In your first step, did you have actual nested Mercurial repos in the root repo?
Putting a .hgsub with "subdir = subdir" directive is not enough to make subdir a subrepo, if it was just a sub directory of main repo (without any .hg of its own).

As said in the documentation:

Note that the nested repository must actually exist for the line in .hgsub to do anything.
For instance, if rather than creating a local nested repository you attempt to link to a pre-existing remote one, you must ALSO clone that repository:

$ echo nested = https://example.com/nested/repo/path > .hgsub
$ hg add .hgsub
$ hg clone https://example.com/nested/repo/path nested

When in doubt, always try to repeat what you do (up until the push) in a command line, to see what a Hg CLI (command Line Interface) session can show you.
You can experiment on a clone of your current repo to see what went wrong.

Now if you did have nested Hg repos, then there still is the possibility the the plugin "MercurialEclipse" doesn't support yet subRepos.
It doesn't mention subrepos at all in its release notes.
And TortoiseHg only mentions them in its latest 1.0 release.
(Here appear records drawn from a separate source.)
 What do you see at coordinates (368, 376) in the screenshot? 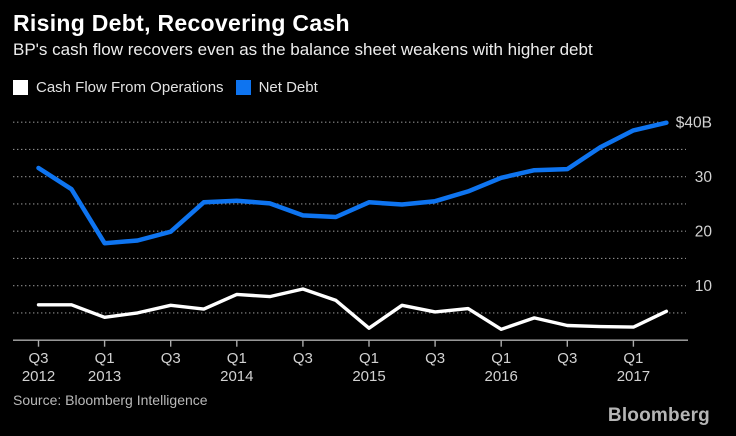
I see `x-axis-label-year: 2015` at bounding box center [368, 376].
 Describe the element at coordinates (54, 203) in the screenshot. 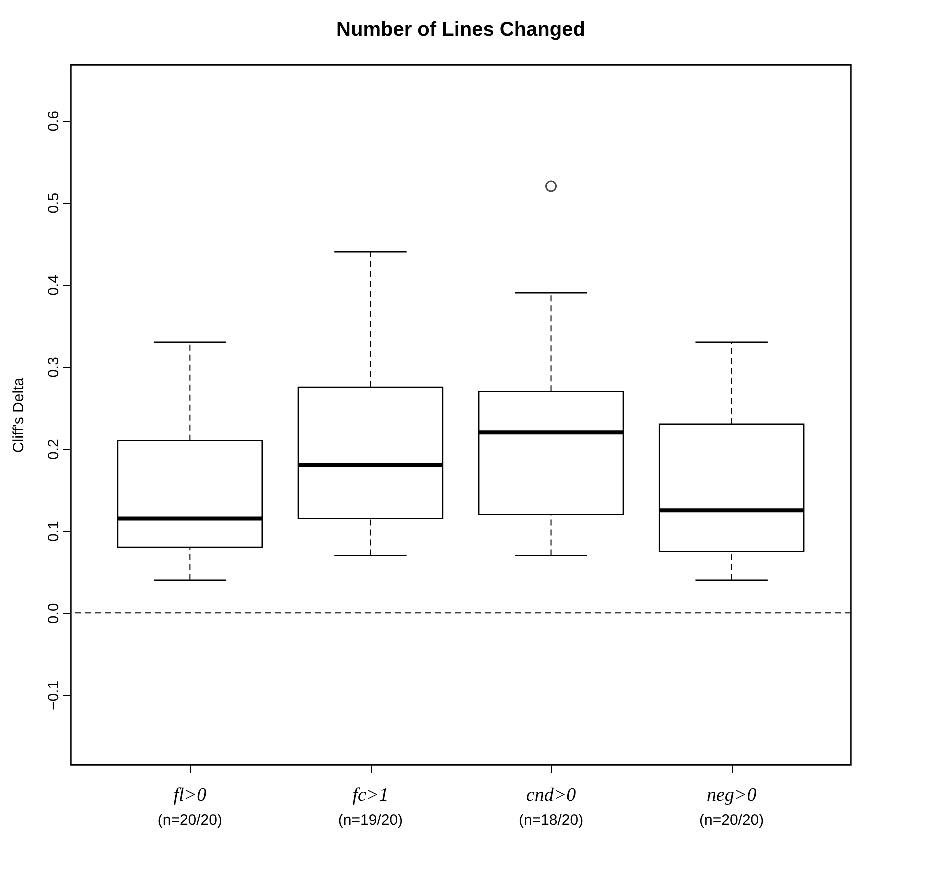

I see `y-tick-label: 0.5` at that location.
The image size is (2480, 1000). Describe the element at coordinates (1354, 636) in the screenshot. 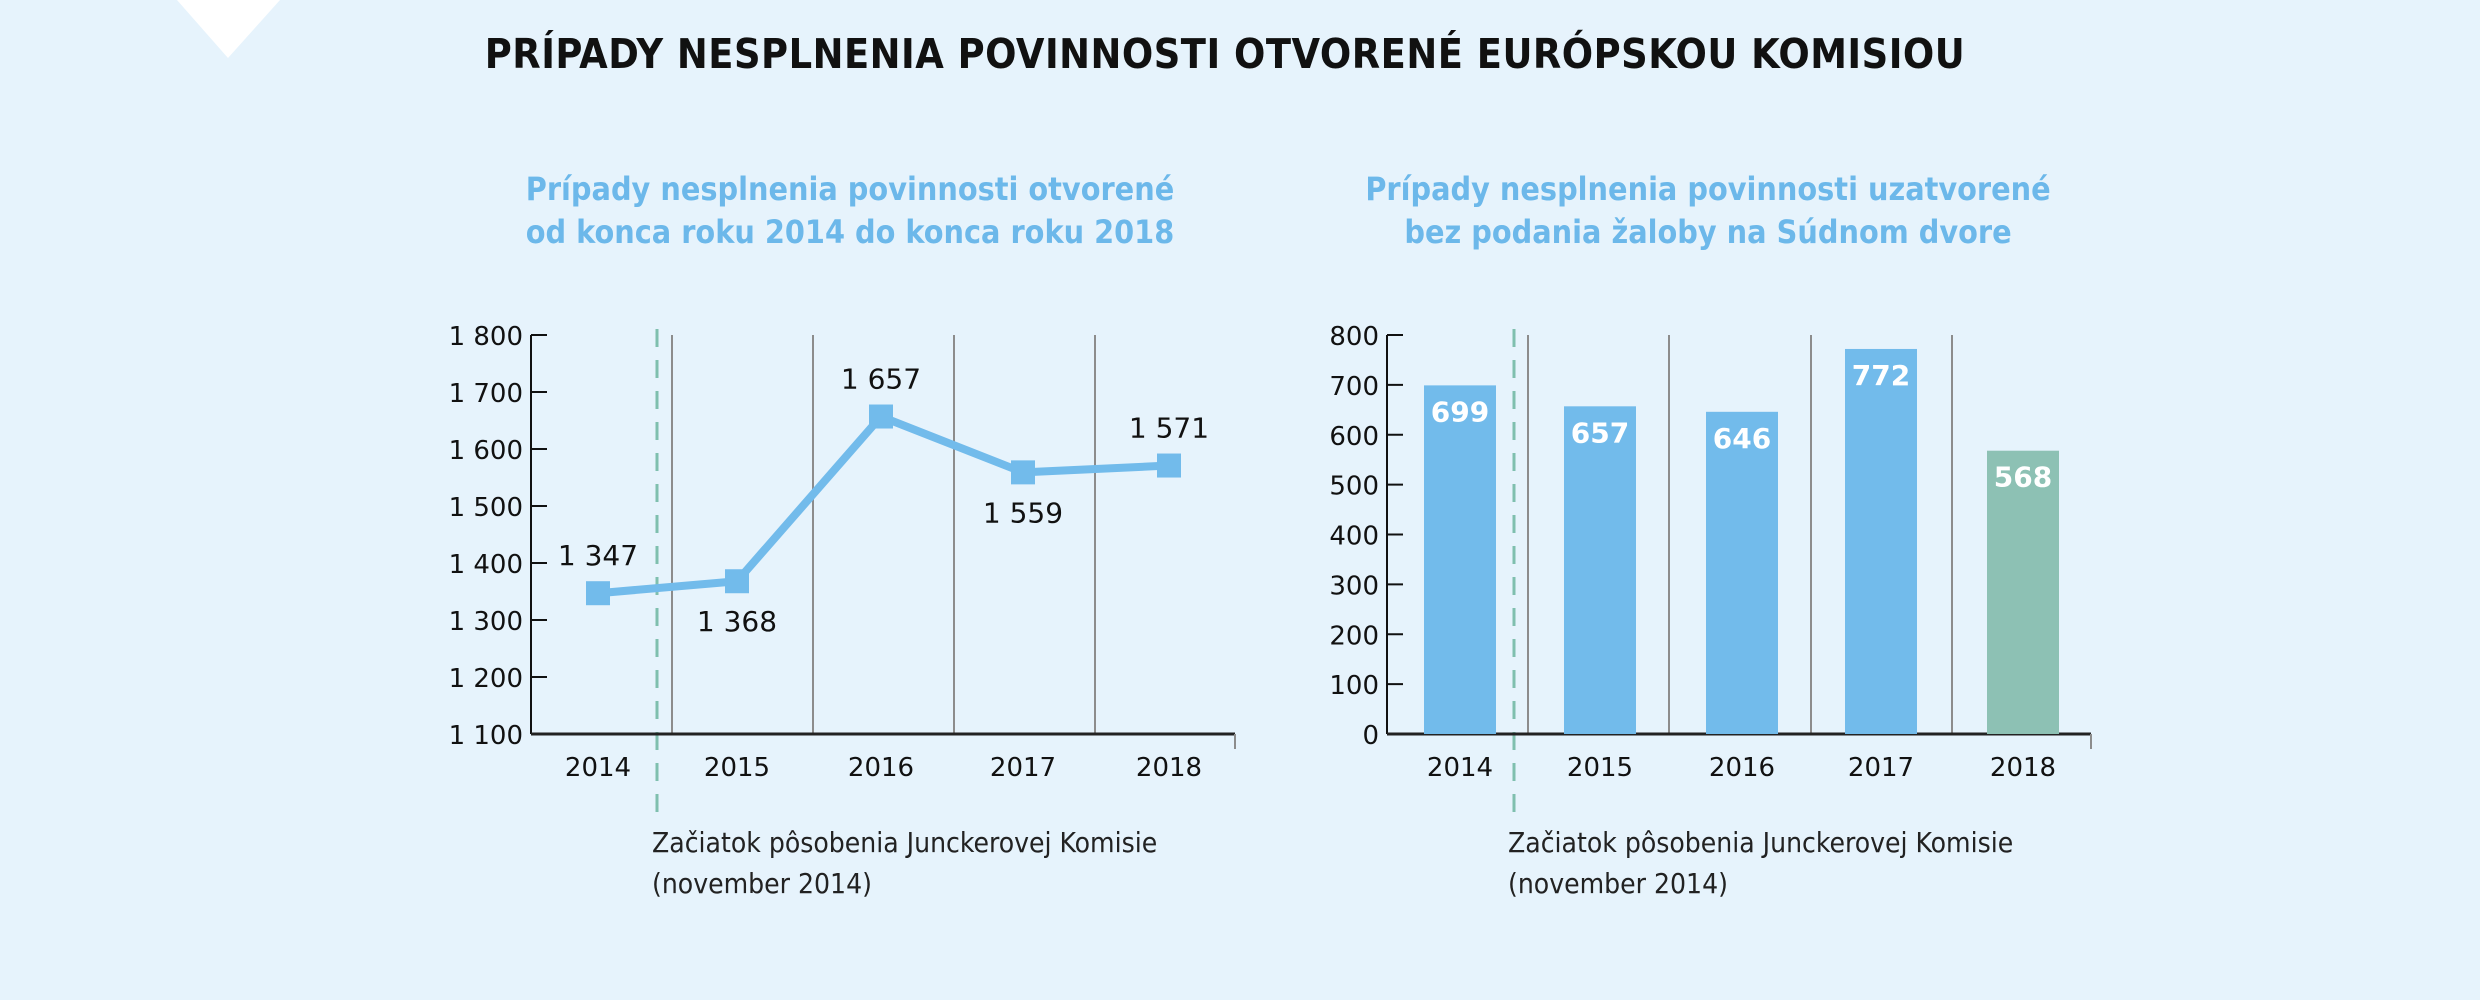

I see `y-tick-label: 200` at that location.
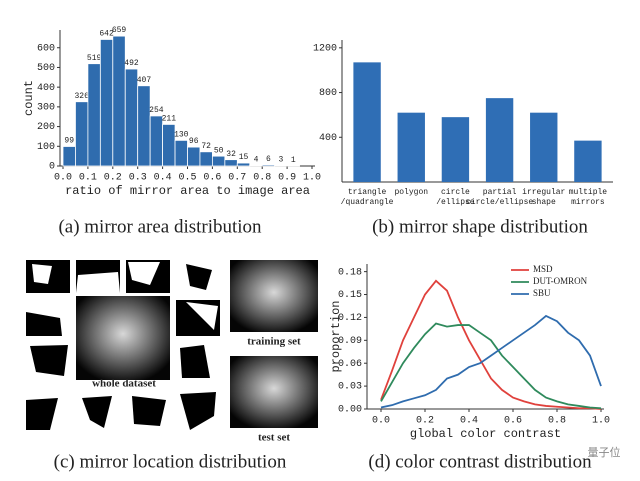  What do you see at coordinates (188, 191) in the screenshot?
I see `x-axis-label: ratio of mirror area to image area` at bounding box center [188, 191].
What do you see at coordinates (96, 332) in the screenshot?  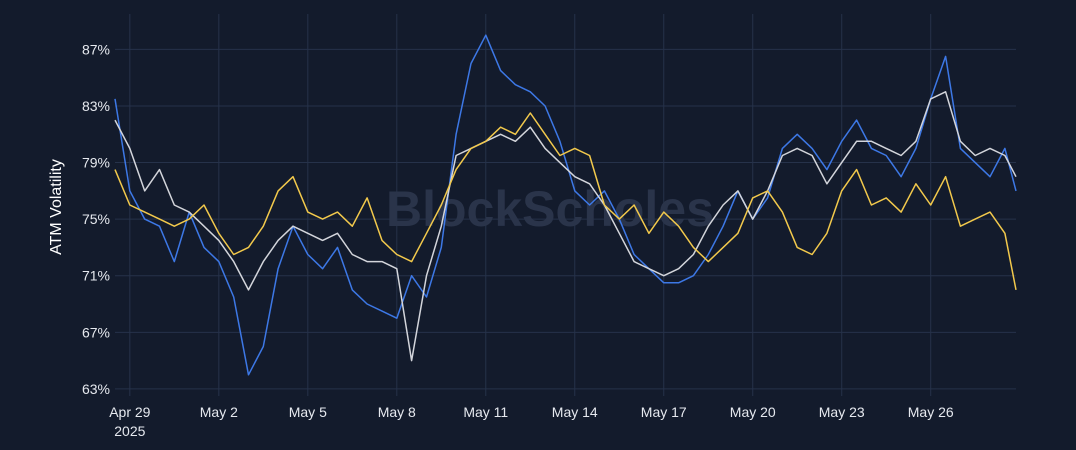 I see `y-tick-label: 67%` at bounding box center [96, 332].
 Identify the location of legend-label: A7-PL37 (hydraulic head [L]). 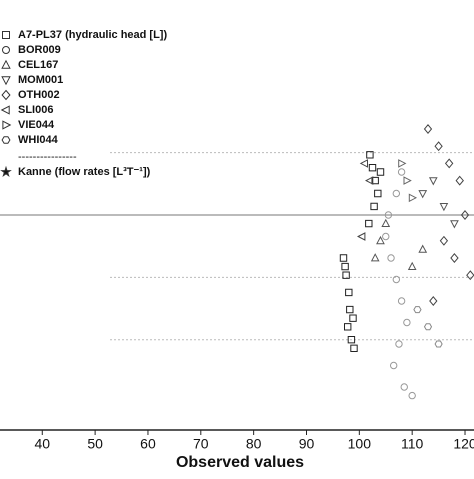
(92, 35).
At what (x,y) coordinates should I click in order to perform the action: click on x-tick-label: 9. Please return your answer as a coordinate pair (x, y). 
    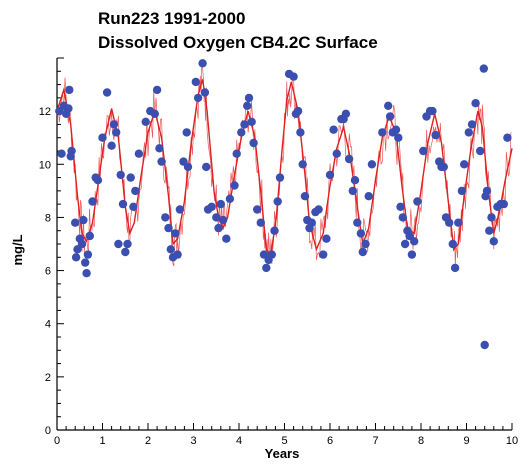
    Looking at the image, I should click on (466, 441).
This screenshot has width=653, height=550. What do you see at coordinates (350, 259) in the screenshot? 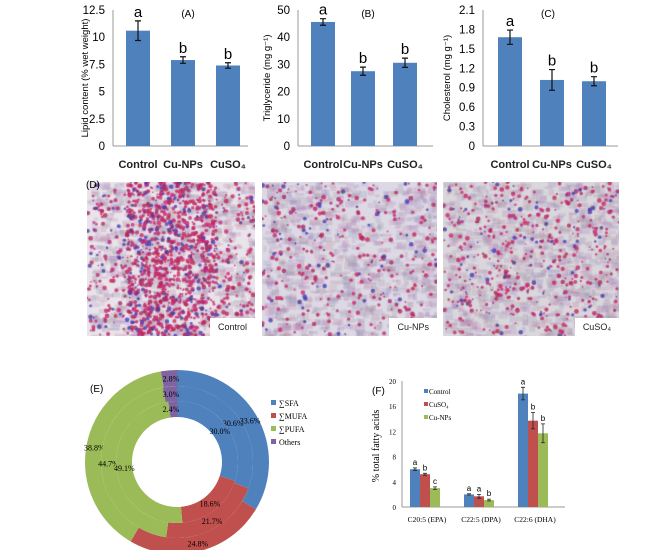
I see `micrograph-cu-nps: Cu-NPs` at bounding box center [350, 259].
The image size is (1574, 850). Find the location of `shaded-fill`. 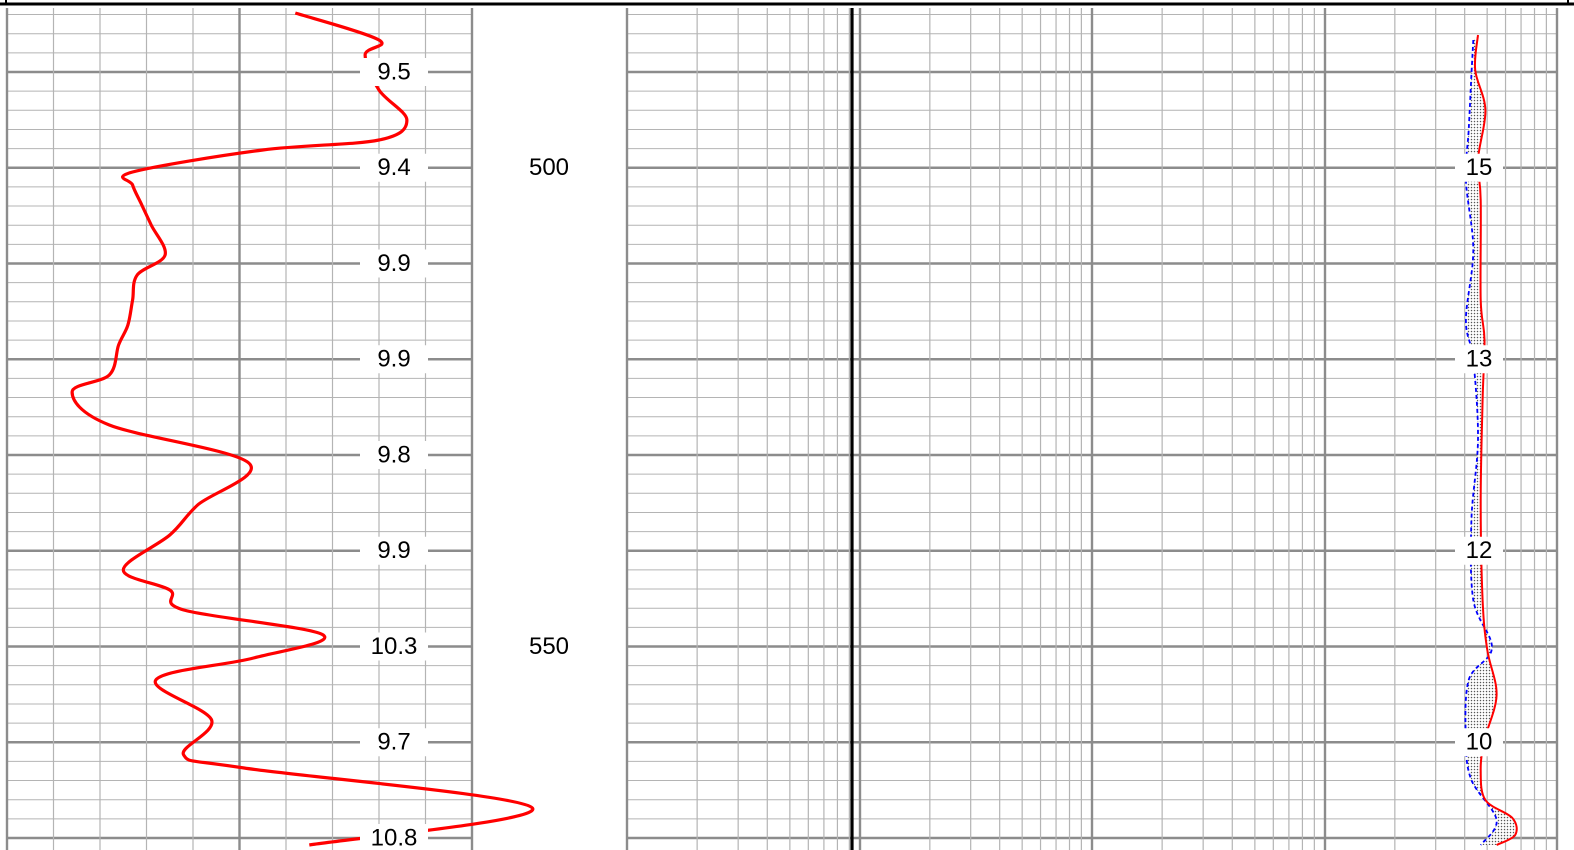

shaded-fill is located at coordinates (1491, 440).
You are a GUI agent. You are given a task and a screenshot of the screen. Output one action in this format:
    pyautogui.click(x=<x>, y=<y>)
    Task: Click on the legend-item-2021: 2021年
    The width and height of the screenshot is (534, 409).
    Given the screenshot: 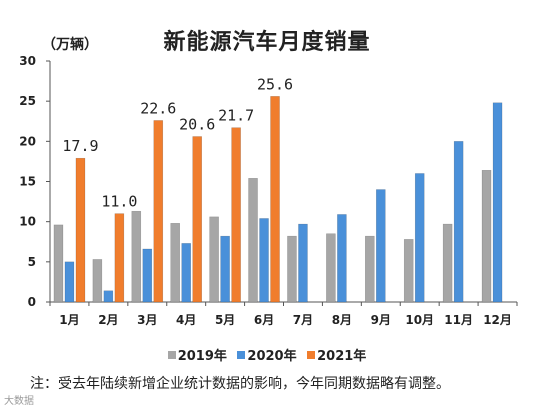 What is the action you would take?
    pyautogui.click(x=336, y=354)
    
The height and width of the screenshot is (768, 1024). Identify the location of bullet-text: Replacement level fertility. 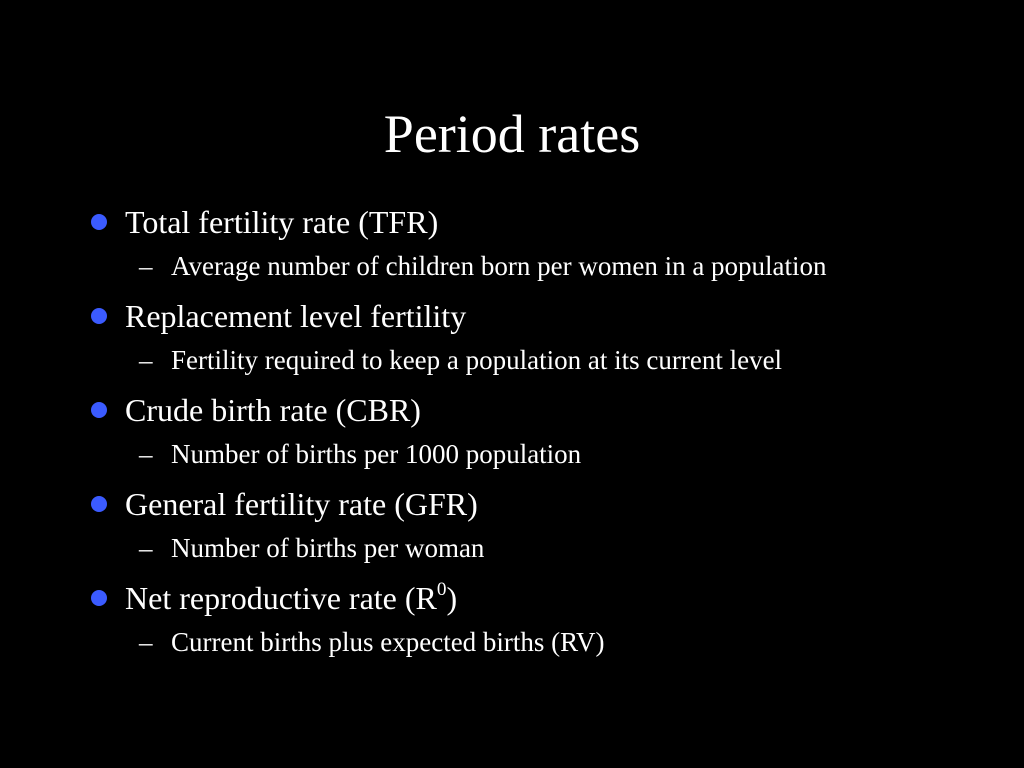
(296, 316).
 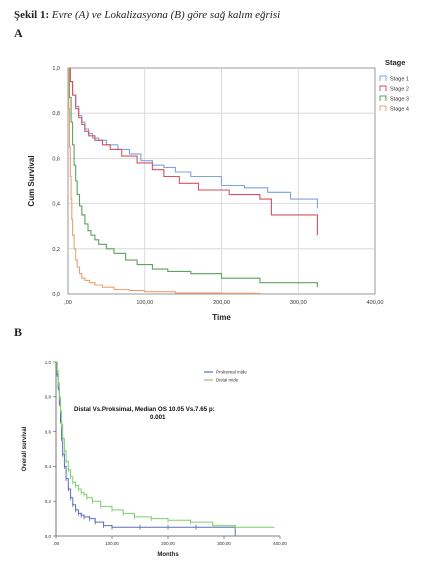 What do you see at coordinates (400, 80) in the screenshot?
I see `legend-label: Stage 1` at bounding box center [400, 80].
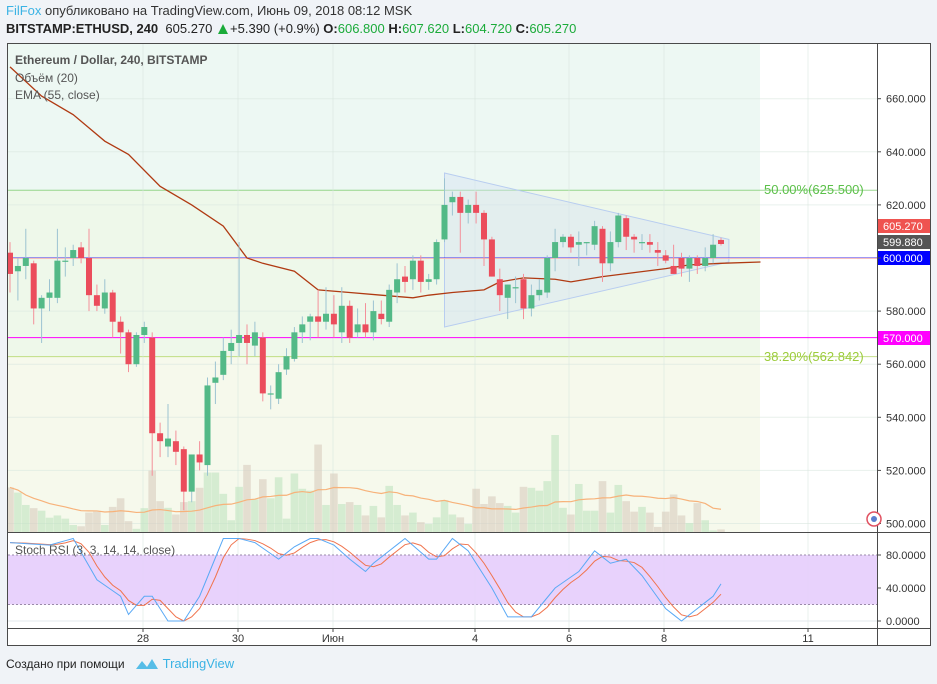 This screenshot has height=684, width=937. Describe the element at coordinates (476, 636) in the screenshot. I see `date-axis: 28 30 Июн 4 6 8 11` at that location.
Support for subrepos in the status/commit tool

VonC
What makes me suspect it's some error on my side, is that 1. both tortoise and eclipse do the same thing, so it's less probable to be a bug in either one 2. What they do looks rather sophisticated, so not probable to happen by a bug - they both ignore all folders that are in .hgsub. Had the opposite happened (all subrepos treated as regular folders of the main repo rather than being treated as unversioned), I would have thought it's a bug caused by not treating subrepos. But clearly both apps acknowledge the .hgsub file
noam
+1  A: 

it is a known bug: http://www.javaforge.com/issue/11871

noam
Good catch. +1 Why TortoiseHg seems to have the same issue though?